▸ WHAT YOU WILL DO: Copy the records below exactly, leaving out any pictures.

▸ RAW DATA:
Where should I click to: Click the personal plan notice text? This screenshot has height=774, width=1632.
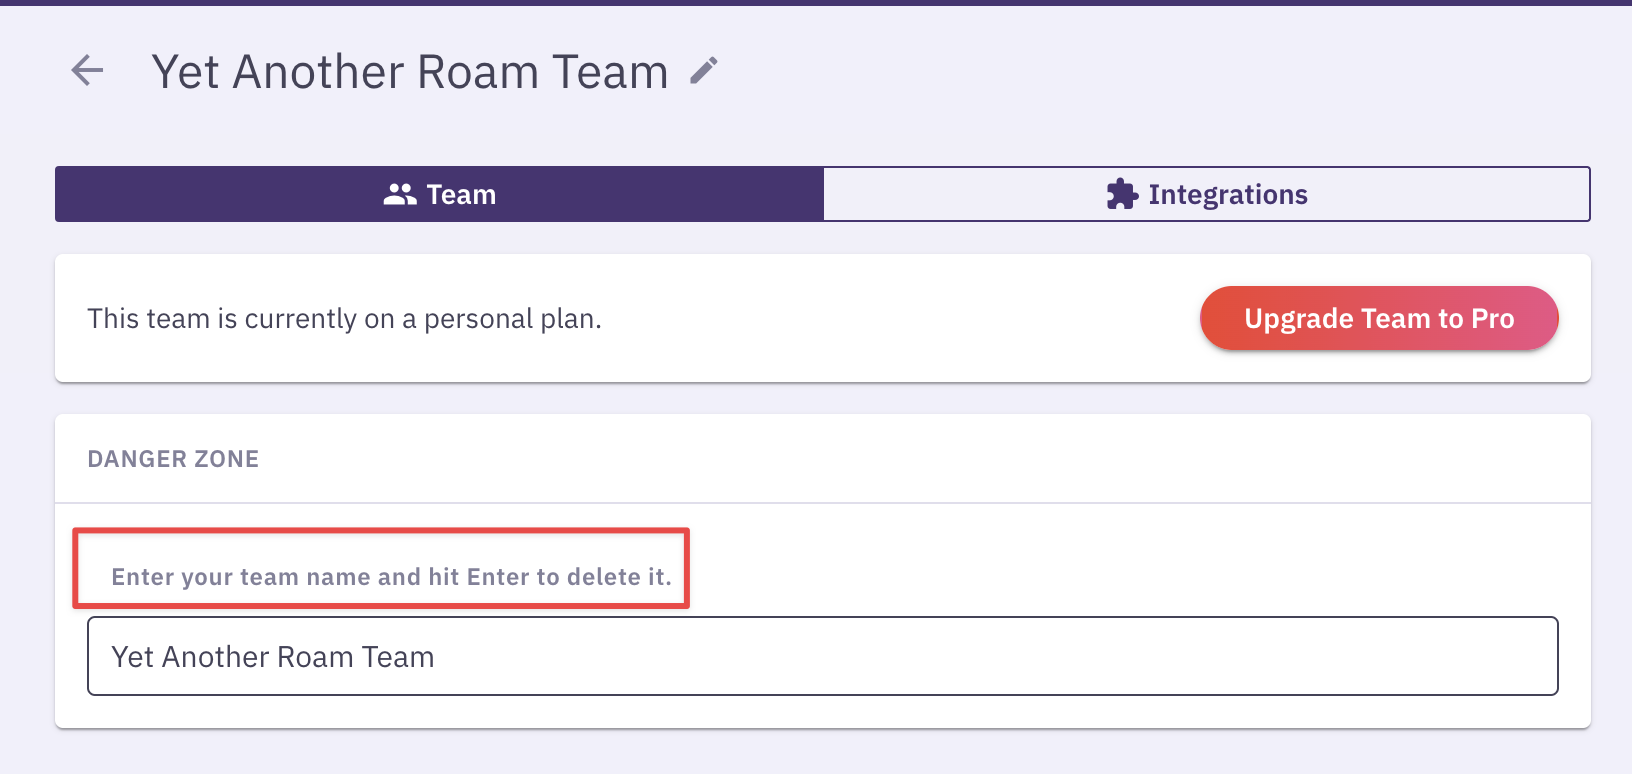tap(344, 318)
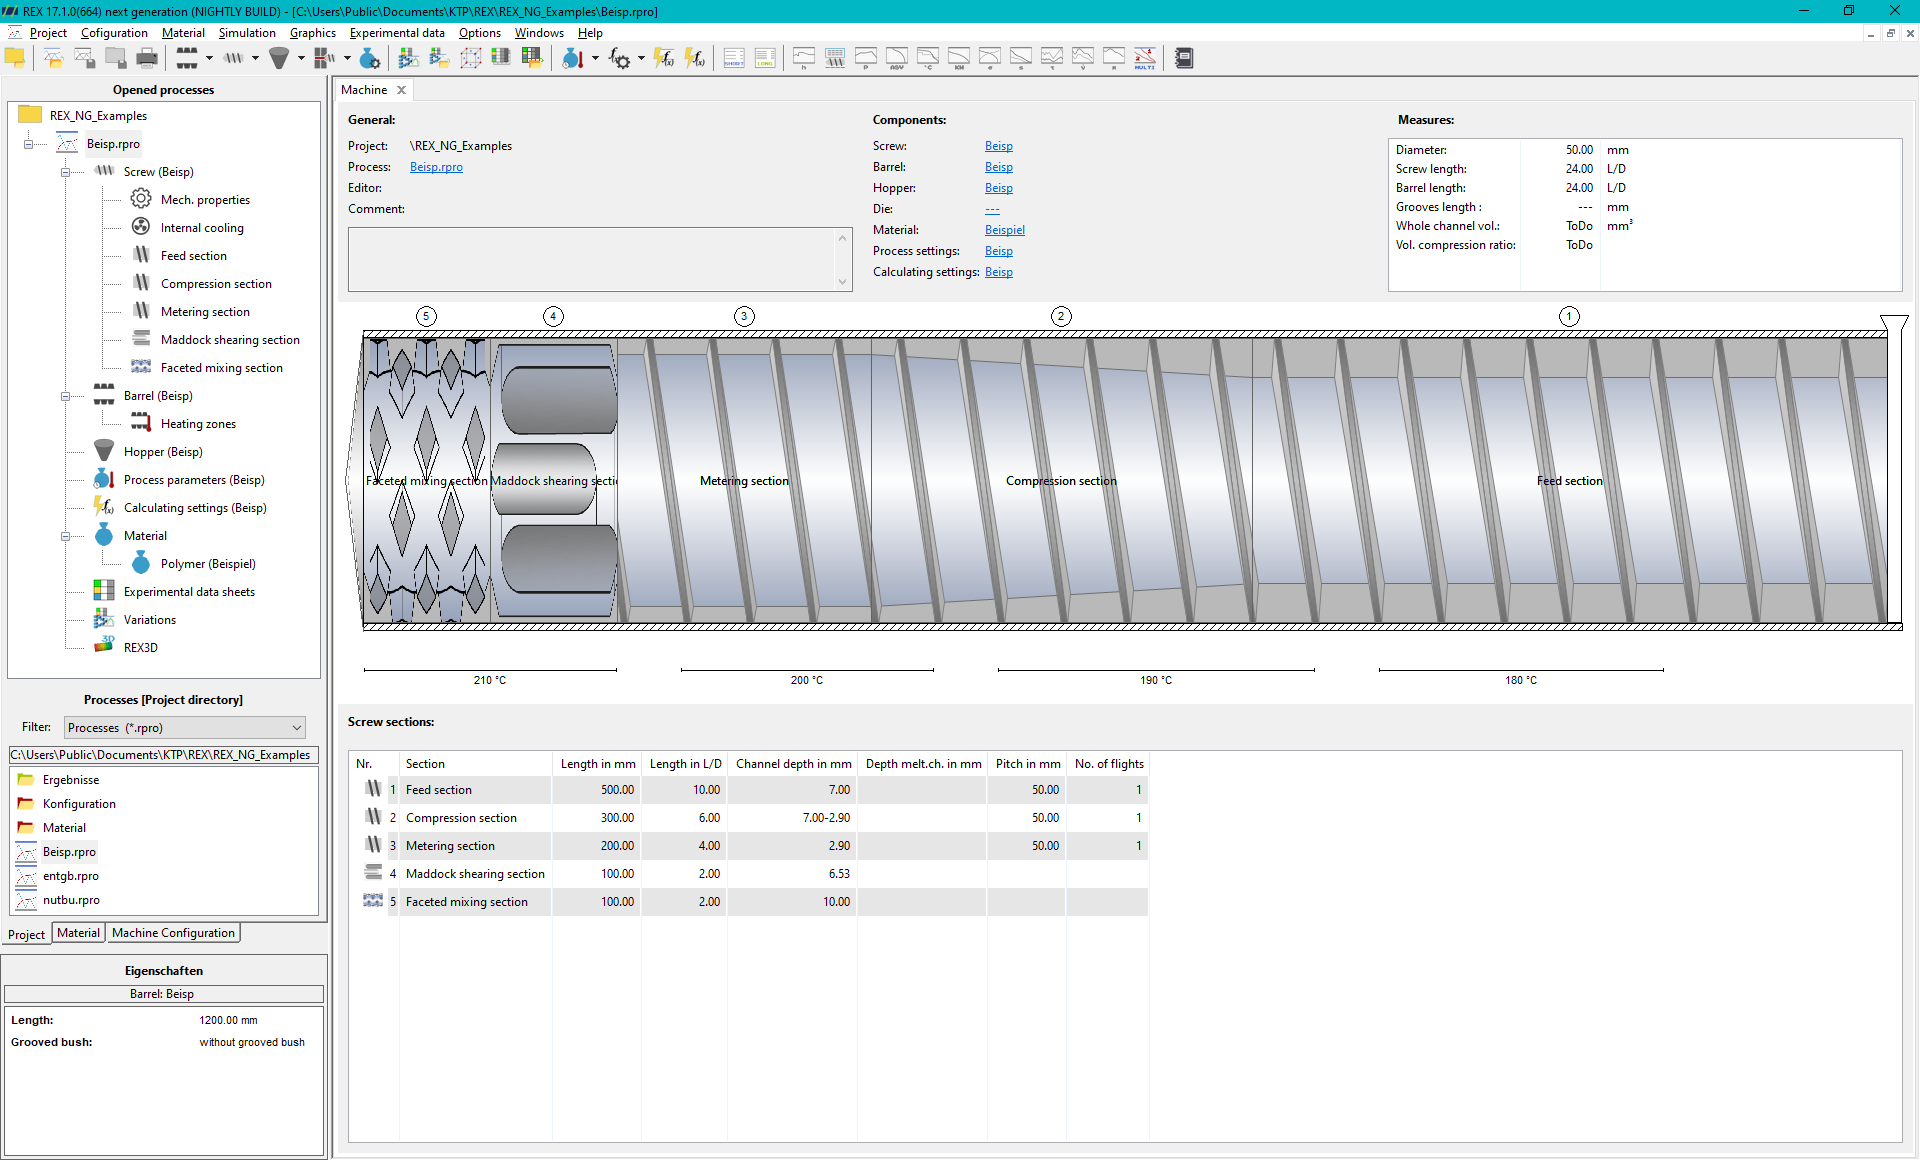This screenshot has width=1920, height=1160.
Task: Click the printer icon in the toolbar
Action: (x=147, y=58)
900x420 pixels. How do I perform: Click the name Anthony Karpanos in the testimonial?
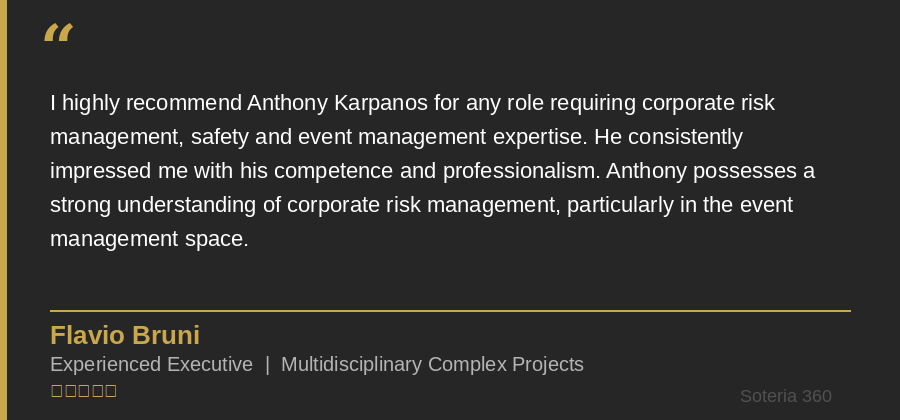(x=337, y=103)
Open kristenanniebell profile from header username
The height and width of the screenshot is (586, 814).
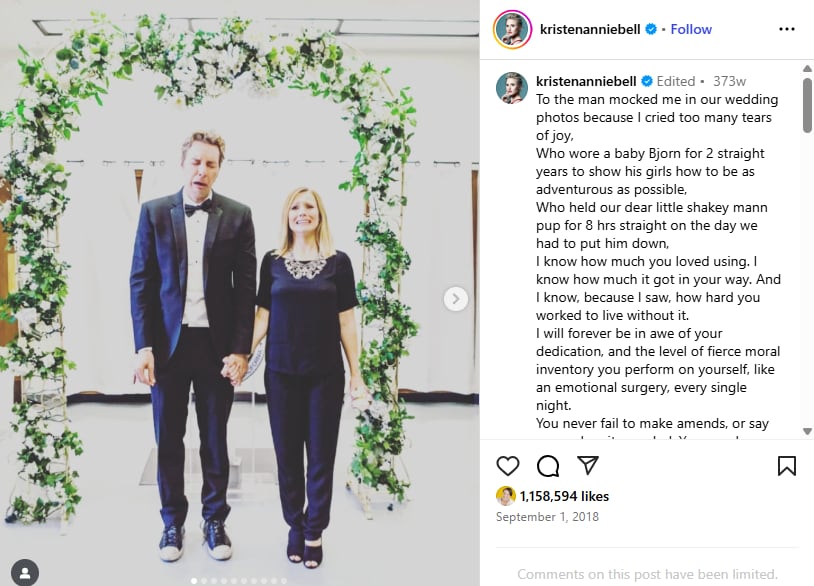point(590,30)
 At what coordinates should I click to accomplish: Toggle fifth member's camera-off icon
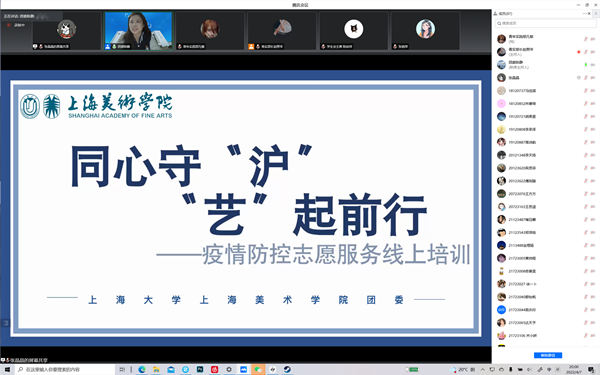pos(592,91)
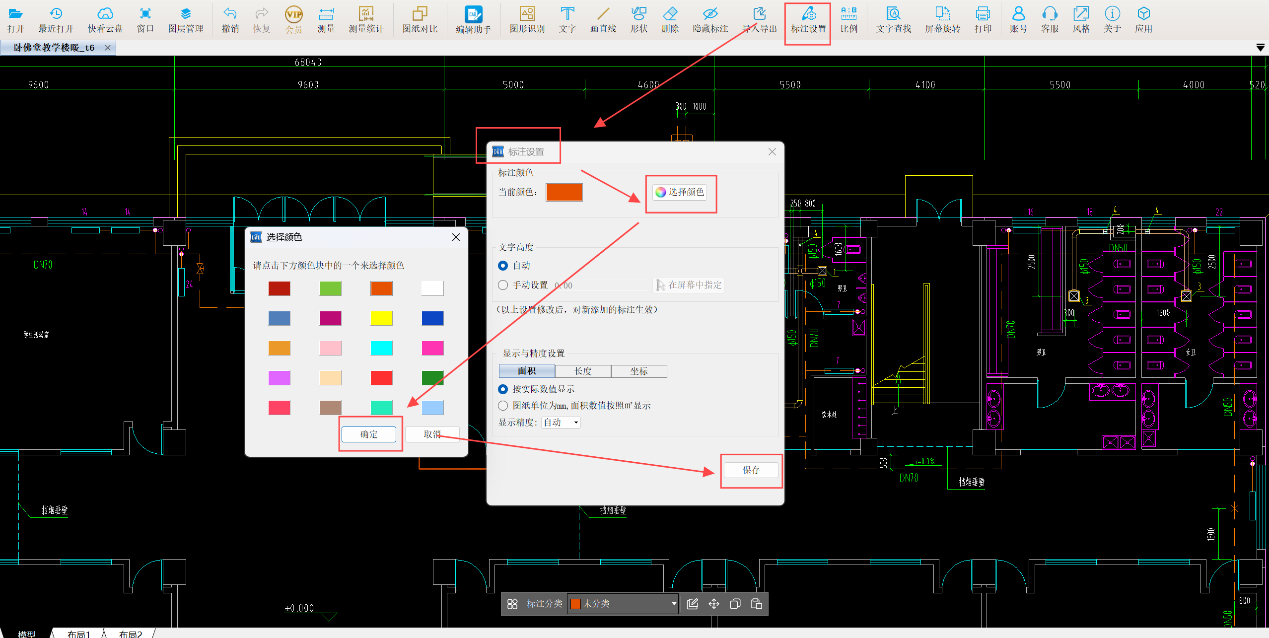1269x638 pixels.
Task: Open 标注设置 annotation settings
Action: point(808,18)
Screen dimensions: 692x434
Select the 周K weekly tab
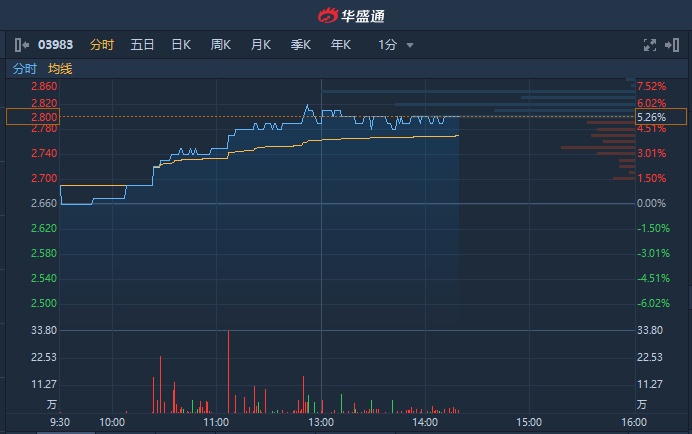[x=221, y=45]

▸ FINAL ANSWER:
Where should I click to: Click the personal plan notice text? This screenshot has height=774, width=1632.
tap(344, 318)
This screenshot has width=1920, height=1160.
Task: Click the printer icon in the toolbar
Action: (x=147, y=58)
900x420 pixels. How do I perform: Click the name Anthony Karpanos in the testimonial?
(x=337, y=103)
Open kristenanniebell profile from header username
The height and width of the screenshot is (586, 814).
point(590,30)
 At what coordinates should I click to accomplish: Toggle fifth member's camera-off icon
pos(592,91)
1269x638 pixels.
Task: Open 标注设置 annotation settings
Action: point(808,18)
Screen dimensions: 692x434
Select the 周K weekly tab
[x=221, y=45]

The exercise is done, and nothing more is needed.